1. Flurer RA Jones MB, Vela N, Ciolino LA, Wolnik, KA. Determination Of Aristolochic Acid In Traditional Chinese Medicines And Dietary Supplements. USFDA Forensic Chemistry Center, Cincinnati, Ohio.

2. Mein E. Keys to Health. New York: Harper & Row, 1989.

3. Meridian Institute. Meridian Institute News. 5(3), May, 2001

4. Weil A. Health and Healing. Boston: Houghton Mifflin Company, 1988.

APPENDIX A: Essence of Wild Ginger Formula

The following instructions were used to make the essence of wild ginger analyzed by Enviro-Test Laboratories:

  • Put one-half ounce of wild ginger in a glass container.
  • Pour a pint of boiling distilled water over it.
  • Let it stand for eight hours.
  • Strain the solution. (We used a simple coffee filter.)
  • Add grain alcohol as a preservative. (We used 1 and 1/2 ounces to get close to a 10 % solution.)
APPENDIX B: Cayce Herbal Tonic Formula

    The following instructions for making an herbal tonic containing wild ginger was given by Edgar Cayce on January 20, 1940. This formula was used to create the tonic analyzed by Enviro-Test Laboratories.

  • To 2 ounces of distilled water add a tablespoonful of honey.
  • Bring to a boil, skimming off the dross or sediment as it rises to the top.
  • Add 1/4 ounce of grain alcohol.
  • Add in the following order:
    • Essence of wild ginseng..............1/4 ounce,
    • Essence of wild ginger ...............1/4 ounce,
    • Tincture of stillingia........................1/4 ounce,
    • Elixir of lactated pepsin........................1/4 ounce.
    In addition to the essence of wild ginger recipe listed in Appendix A, the other tonic ingredients were prepared or obtained as follows:

Essence of Wild Ginseng

  • Put one-half ounce of Wild Ginseng in a glass container.
  • Pour a pint of boiling distilled water over it.
  • Let it stand for eight hours.
  • Strain the solution. (We used a simple coffee filter.)
  • Add pure grain alcohol as a preservative. (We used 1 and 1/2 ounces to get close to a 10 % solution.)
Tincture of Stillingia
  • Mix 6 and one half ounces of 80 proof vodka with 9 and one half ounces of distilled water. (Alternately, 3 ounces of pure grain alcohol may be mixed with 13 ounces of water.)
  • Measure 3.2 ounces of Stillingia by weight.
  • Add the Stillingia to the pint mixture of alcohol and water.
  • Keep out of sunlight.

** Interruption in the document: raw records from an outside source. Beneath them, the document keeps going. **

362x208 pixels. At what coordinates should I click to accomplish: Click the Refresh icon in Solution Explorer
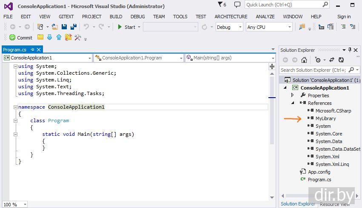(x=341, y=60)

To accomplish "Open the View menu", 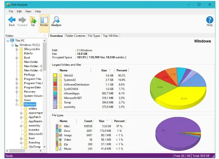I will click(x=28, y=11).
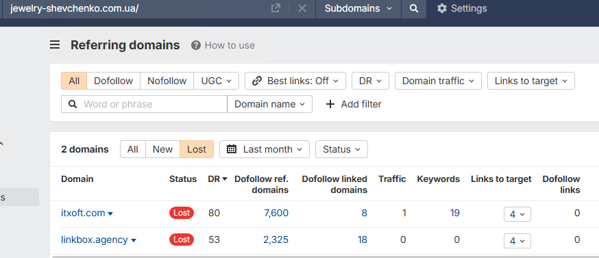Open Settings gear icon
The height and width of the screenshot is (258, 599).
coord(441,8)
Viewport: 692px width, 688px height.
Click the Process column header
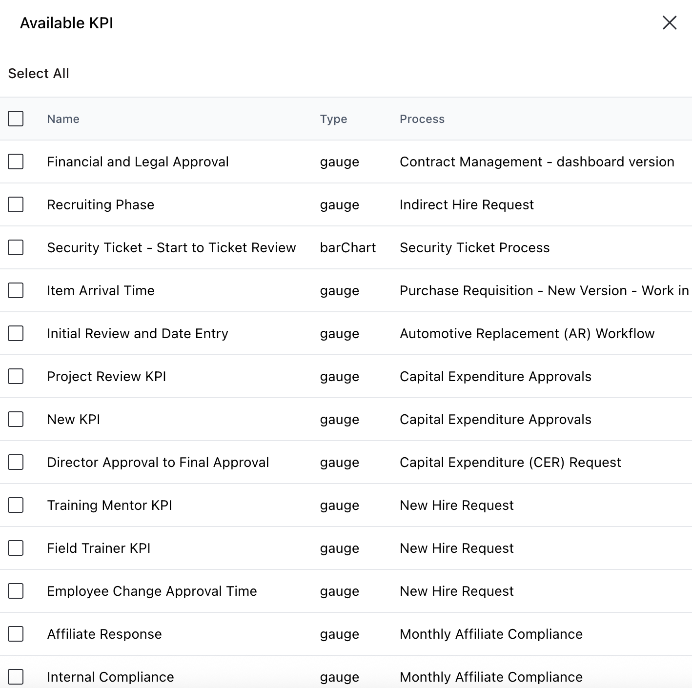click(422, 119)
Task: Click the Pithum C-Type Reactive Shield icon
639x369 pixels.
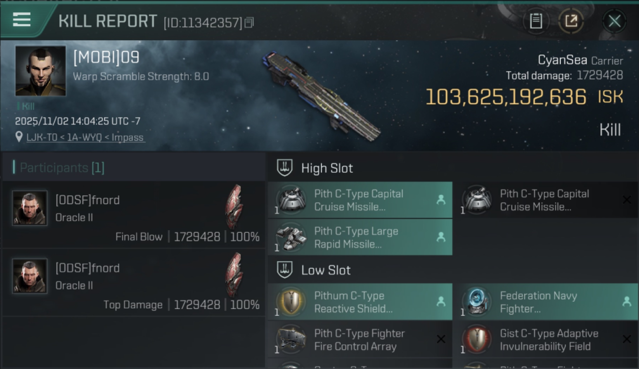Action: pos(291,302)
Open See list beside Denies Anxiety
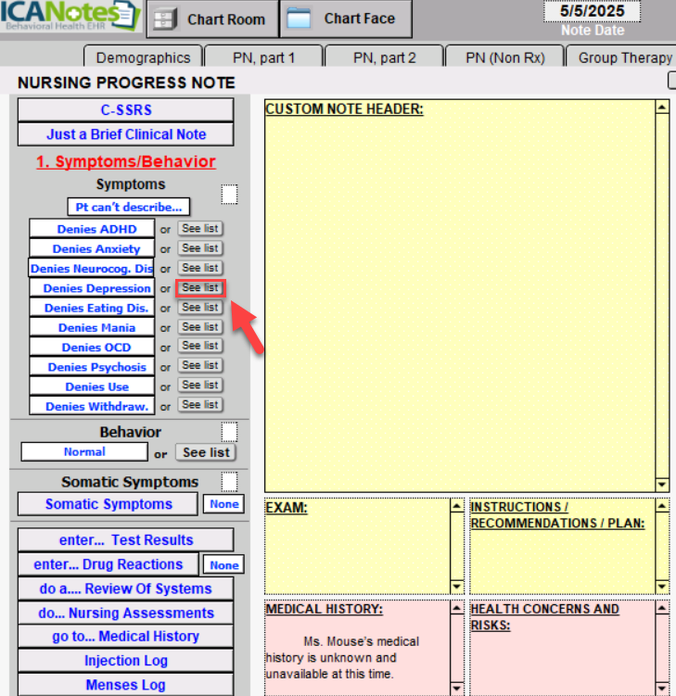Screen dimensions: 676x696 point(200,248)

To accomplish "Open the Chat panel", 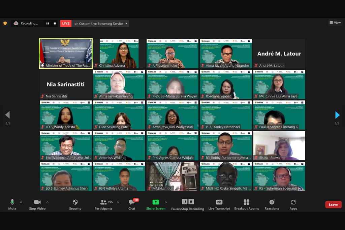I will coord(132,204).
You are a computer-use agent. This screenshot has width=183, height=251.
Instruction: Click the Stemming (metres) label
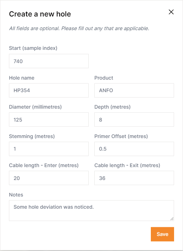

Shake occasionally.
  • After at least two weeks, strain the mixture and discard the solid material.
    The remaining liquid is a 20% solution of Tincture of Stillingia.

Elixir of Lactated Pepsin

    Elixir of Lactated Pepsin is commercially available in some countries as an over the counter remedy. The product that we used was manufactured by Laboratoire Atlas, Inc. of Montreal, Quebec, Canada. It was sold as "Compound Pepsin Elixir."